Кстати, интересно, что «Дом на площади» и «Дом на набережной» – это две главные советские витальности. «Дом на площади» – это дом в центре, Россия сейчас в центре мира. А «Дом на набережной» – это Россия на грани, на границе. В 1972–1974-м, когда Трифонов это пишет, уже на грани исчезновения, уже на той границе, за которой начинается, как называется его следующая повесть, «Другая жизнь».

Галина Николаева

«Битва в пути»,

1957 год

Мы поговорим о главном романе 1957 года, о книге Галины Николаевой «Битва в пути». Долгое время этот роман упоминался в одном ряду с произведениями классического соцреализма. Хорошо помню пародию Владимира Новикова, где в числе источников вдохновения российских постмодернистов перечислялись жатва, клятва и битва. «Клятва» – это, понятное дело, плохой фильм Чиаурели. «Жатва» – неплохой роман Николаевой, который получил Сталинскую премию, в этом романе впервые было сказано, что колхозники за доброе слово на многое готовы, но ты хоть скажи им это доброе слово. По этому роману Пудовкин снял свою последнюю картину «Возвращение Василия Бортникова». И вот через пять лет после «Жатвы» Галина Николаева начинает писать свой главный роман. «Битва в пути» – книга, которая очень многое определила в литературе пятидесятых и которая, как и многие произведения, пробивавшие буквально лбами страшную кирпичную стену советской лжи, оказалась книгой исключительно трудной судьбы. Потому что она была написана для очень тонкой прослойки людей, вот об этой прослойке мы сейчас поговорим, к ней Николаева и принадлежала.

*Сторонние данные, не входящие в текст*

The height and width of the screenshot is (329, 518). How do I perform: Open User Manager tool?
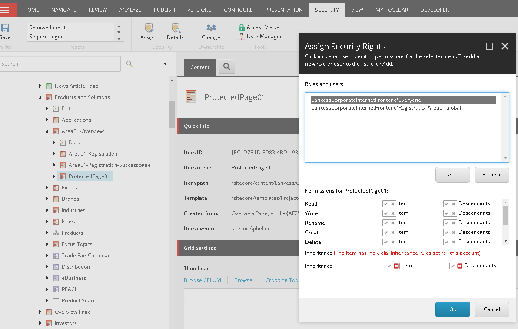pyautogui.click(x=260, y=37)
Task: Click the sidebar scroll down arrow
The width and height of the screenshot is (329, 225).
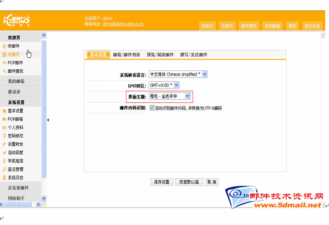Action: (43, 199)
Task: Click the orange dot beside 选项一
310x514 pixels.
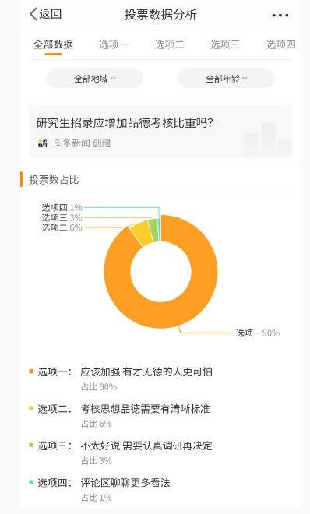Action: pos(31,371)
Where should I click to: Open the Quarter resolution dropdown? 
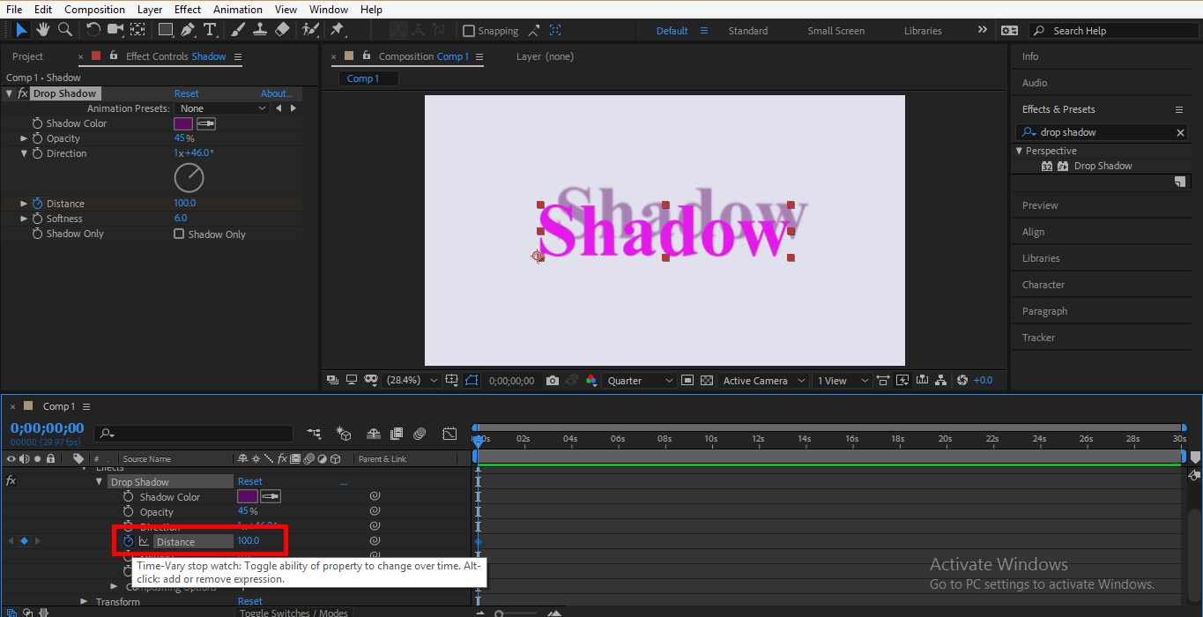pyautogui.click(x=639, y=380)
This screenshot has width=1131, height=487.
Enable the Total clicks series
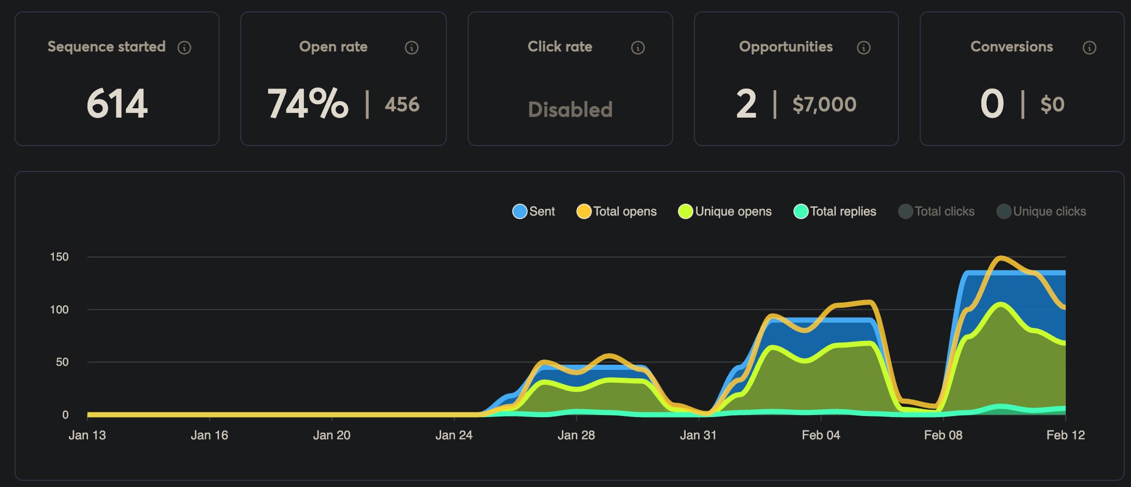click(x=936, y=211)
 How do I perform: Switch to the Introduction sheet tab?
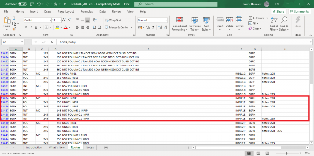(34, 147)
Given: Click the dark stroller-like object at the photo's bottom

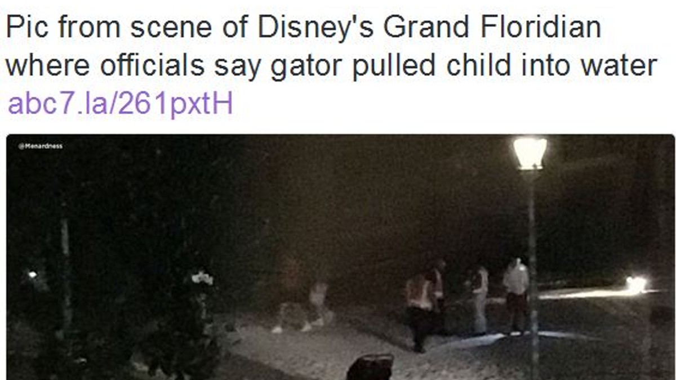Looking at the screenshot, I should (x=370, y=367).
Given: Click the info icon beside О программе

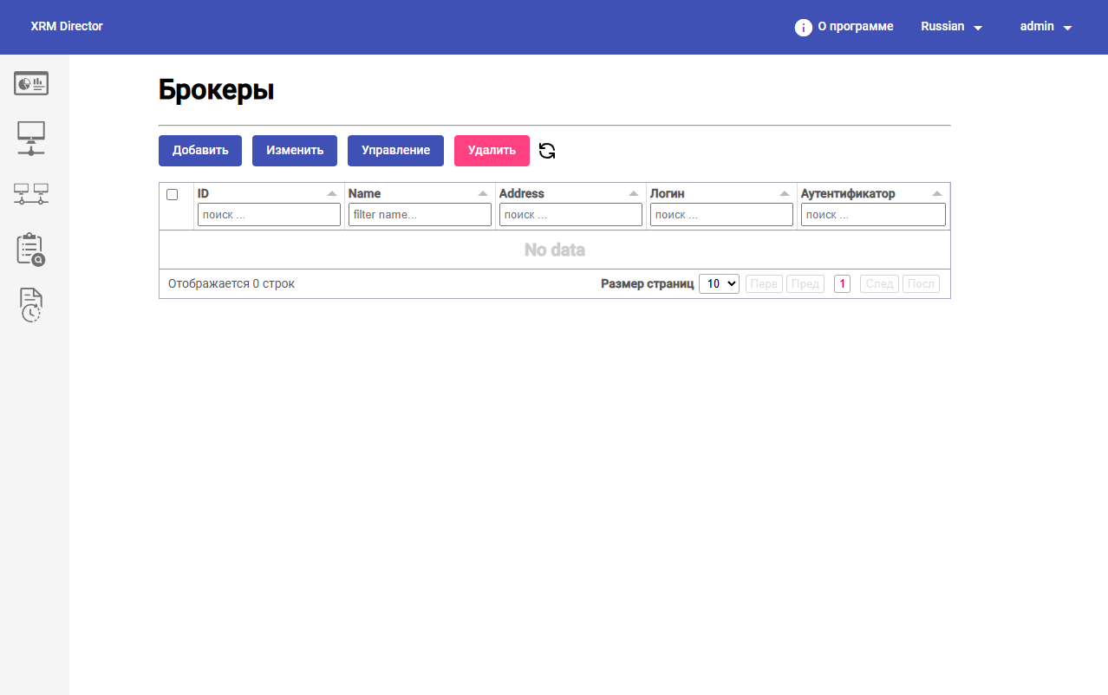Looking at the screenshot, I should [x=804, y=27].
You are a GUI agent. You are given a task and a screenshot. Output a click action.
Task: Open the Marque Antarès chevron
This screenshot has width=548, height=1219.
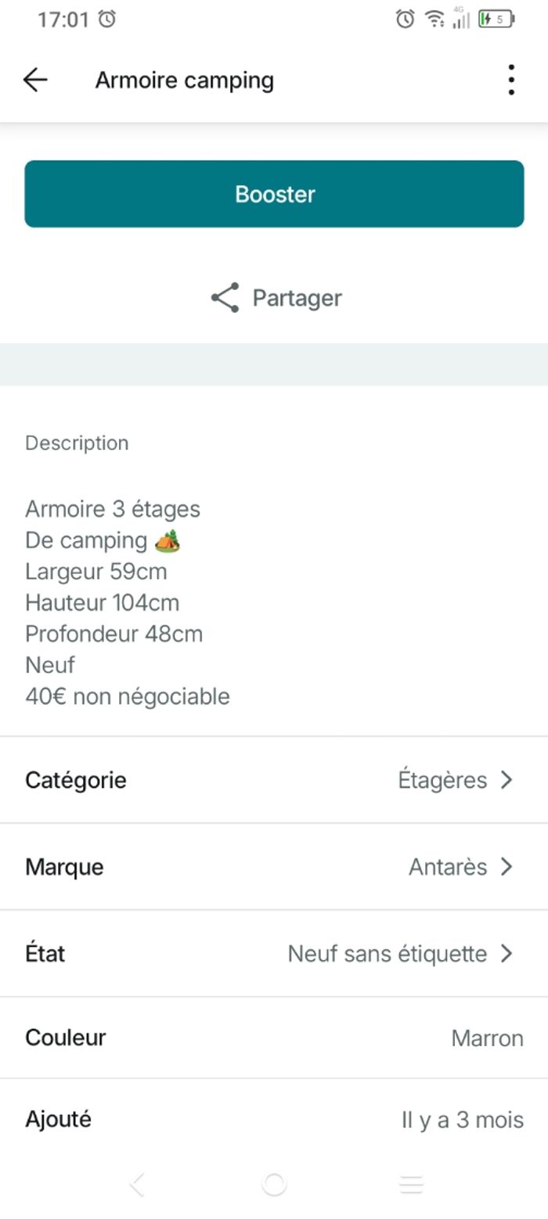click(x=507, y=866)
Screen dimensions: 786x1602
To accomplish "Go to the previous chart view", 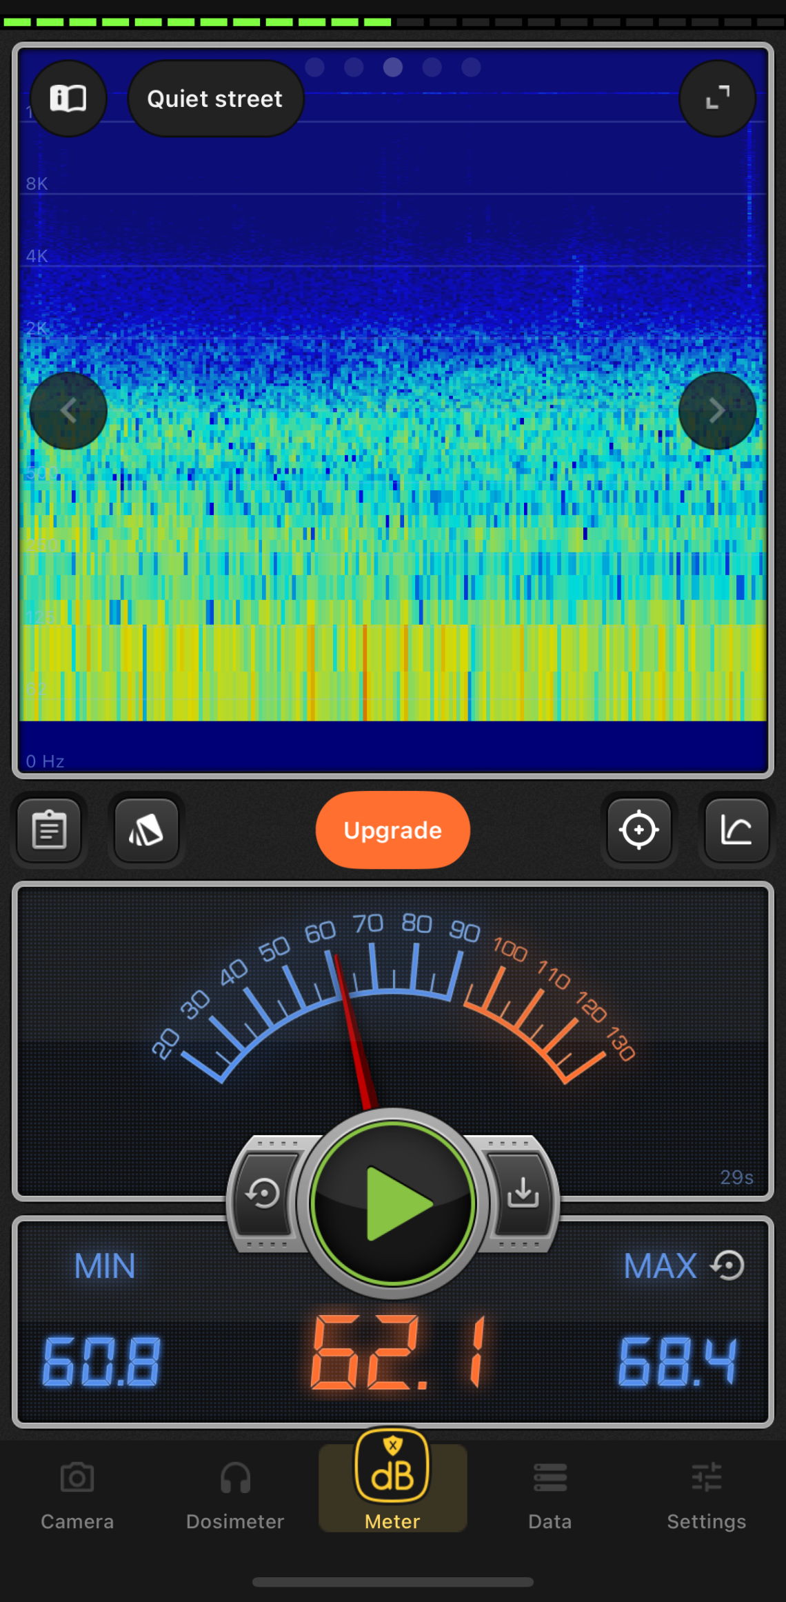I will 68,411.
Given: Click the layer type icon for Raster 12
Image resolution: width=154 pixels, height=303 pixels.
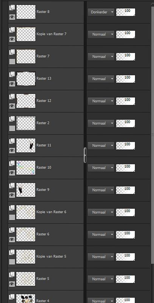Looking at the screenshot, I should click(12, 96).
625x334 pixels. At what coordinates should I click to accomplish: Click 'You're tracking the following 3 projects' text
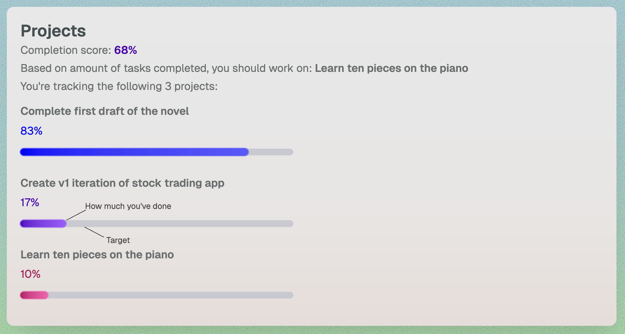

Это были люди, воспитанные советской системой, безусловно, верившие ей, несмотря на сталинские репрессии, а у Николаевой расстреляли и первого мужа, который, правда, был к тому времени с ней в разводе, но по ней ударило всё это очень сильно, у неё посадили отца, профессора, и выпустили не скоро, и много она сделала для его реабилитации. Вот тогда она увидела ту страшную ложь, которая описана в «Битве в пути», когда от него стали отрекаться ученики и стали снимать его фотографии. И только один человек, верный, оставил его портрет у себя над столом. Вот так проверяются люди, а до этого все были милейшие ребята. Так вот, эти люди, они верили, они прощали, они готовы были терпеть, они думали, во всяком случае, пусть очень наивно, что советская власть не виновата, а виноваты отдельные ошибки. Вот эти люди, для которых писал Владимир Тендряков свои повести, очень острые по тем временам, для которых писали Панова, Нилин – все главные писатели «оттепели», и Казакевич в том числе, вот люди этой эпохи были беспощадно, не скажу уничтожены, но затравлены, потому что первая «оттепель», по 1958 год, будем откровенны, закончилась трагически. Она закончилась травлей Пастернака, разгромом венгерского восстания, новой волной ужесточений, и только в 1961 году, когда Хрущёву понадобилась интеллигенция в качестве союзника против сталинских соколов, Молотова-Маленкова-Кагановича, вот тогда он на интеллигенцию опять опёрся, и случился новый прорыв. Случился XXII съезд, Сталина вынесли из Мавзолея, напечатали «Наследников Сталина» Евтушенко, напечатали «Один день Ивана Денисовича», главную книгу, чего там говорить, начала шестидесятых годов. А до этого, с 1958 по 1961 год, была страшная межеумочная эпоха, когда многим казалось, что Сталин вернулся, что «оттепели» никакой не было и не будет. Пока Хрущёву не понадобилась эта «оттепель», чтобы всё свалить на Сталина, а самим кое-как это пересидеть, вот до этого времени все были уверены, что опять всё закончилось.